October 12, 2010 at 6:30 am
here is my query
INSERT INTO contacts (email, business)
SELECT email, business
FROM scrapes
WHERE (dbo.vaValidEmail(email) = 1)
AND (NOT email IN (SELECT email FROM failures))
AND (NOT email IN (SELECT email FROM removes))
AND (NOT email IN (SELECT email FROM contacts));
I keep getting
Msg 2627, Level 14, State 1, Line 2
Violation of UNIQUE KEY constraint 'UQ__contacts__02FC7413'. Cannot insert duplicate key in object 'dbo.contacts'.
The statement has been terminated.
I thought with the query above I was checking to see if email is in failures, removes and contacts before attempting to insert, but this is obviously not working since it crashes, how to I check to see if "email" is in the table before trying to insert row...
OR
How do I make the query skip (or drop) the duplicate and continue to the next record?
October 12, 2010 at 7:16 am
Check again - looks like it's failing on business rather than email.
For fast, accurate and documented assistance in answering your questions, please read this article.

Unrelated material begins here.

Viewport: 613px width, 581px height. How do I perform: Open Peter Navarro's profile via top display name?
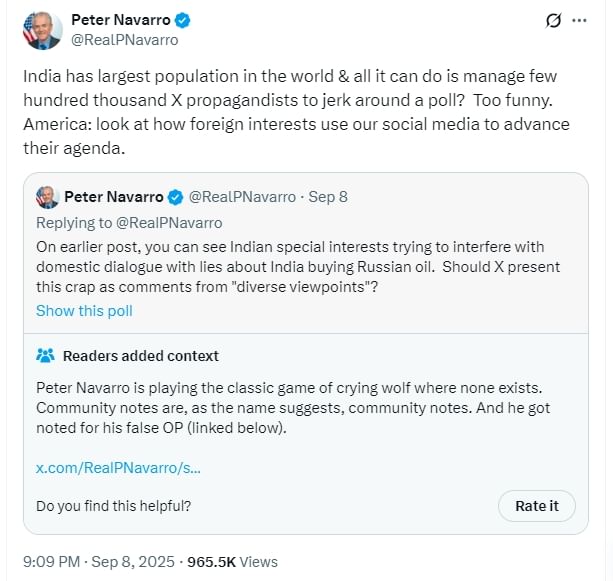pos(120,20)
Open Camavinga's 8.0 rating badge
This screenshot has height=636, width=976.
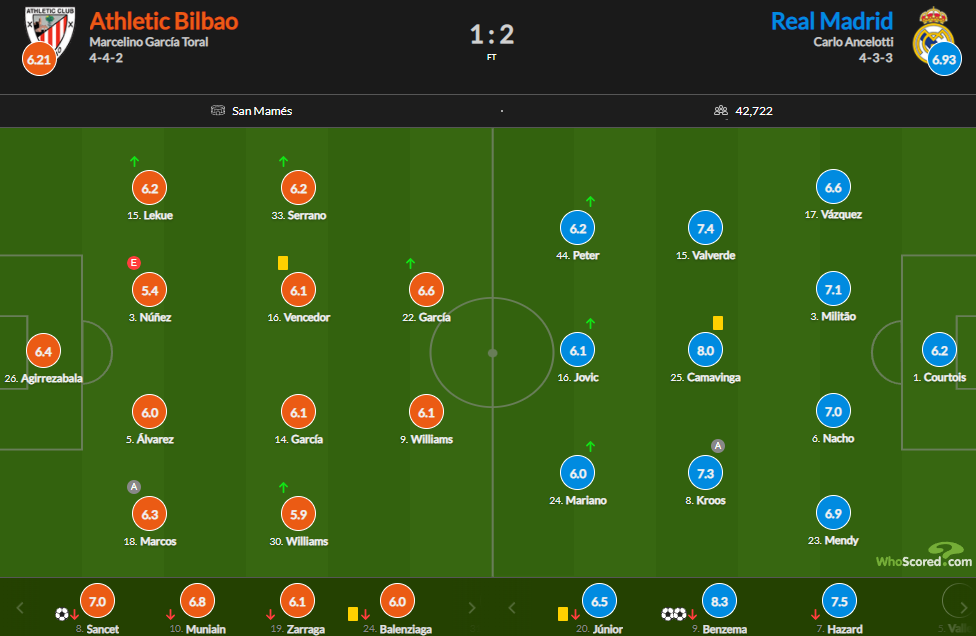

Understanding and using APPLY, (I) and (II) Paul White
Hidden RBAR: Triangular Joins / The "Numbers" or "Tally" Table: What it is and how it replaces a loop Jeff Moden
October 12, 2010 at 10:27 am
You may have duplicates in your SELECT statement. Adding a DISTINCT clause may resolve this.
Drew
J. Drew Allen
Business Intelligence Analyst
Philadelphia, PA
October 12, 2010 at 10:49 am
also, don't you have to exclude NULLS from the underlying emails if you are using NOT IN:
INSERT INTO contacts (email, business)
SELECT email, business
FROM scrapes
WHERE (dbo.vaValidEmail(email) = 1)
AND (NOT email IN (SELECT email FROM failures where email is not null))
AND (NOT email IN (SELECT email FROM removes where email is not null))
AND (NOT email IN (SELECT email FROM contacts where email is not null));
Lowell
October 12, 2010 at 12:22 pm
regarding the nulls, I don't think so because the imported table is already checked for nulls in that field but it can't help.
regarding hanging on the business... business is nat a UNIQUE field so why would it be hanging on business?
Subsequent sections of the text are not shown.